The fix was almost mechanical. Put things on paper. “When you put things on paper, you see the bigger picture. You realise you are either overcommitting, or the task is impossible, or it’s beyond the scope of what you agreed with.”

Muzamil presses on whether this has actually changed the team’s productivity. Sarmad’s answer is matter-of-fact. The people who pushed back hardest at the start are now the ones who tell him the system is helping them. The proof is in the comparison: working without the system versus working with it. Once people have both, they choose the system.

Pakistan Now, and the talent the country is missing

The conversation closes on Pakistan Now, the digital-first journalism initiative Sarmad has been helping build. He describes it plainly: a platform for young people who have walked away from television news and need political and social narratives in a format that is native to the internet.
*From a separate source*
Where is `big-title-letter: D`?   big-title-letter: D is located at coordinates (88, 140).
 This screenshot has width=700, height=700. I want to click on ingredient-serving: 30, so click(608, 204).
The bottleneck, he tells Muzamil, is talent. “We literally want people from two different worlds. Somebody who knows the societal, political aspect of things, and somebody who understands the internet.” Traditionally smart people are too academic — they cannot communicate in a register the internet accepts. Internet-fluent people often do not understand the substance.

Muzamil adds a third axis — the creative or technical layer, the ability to actually produce video. Sarmad disagrees, gently. The technical layer, in his experience, is the easiest to teach. The team at One Eight Nine has trained people with zero technical background up to a working standard. What is not teachable, in his view, is genuine curiosity about the world. If someone has never been interested in what is happening around them, no amount of newspaper subscriptions will change that.

By the end of the conversation, the through-line is clear. Whether Sarmad is talking about motion design, freelancing, CSS, or building a newsroom, he is making the same argument in different forms: technique is cheap, principles are scarce, and the people who survive the next wave will be the ones who put the boring work in on the parts that do not show up in a portfolio.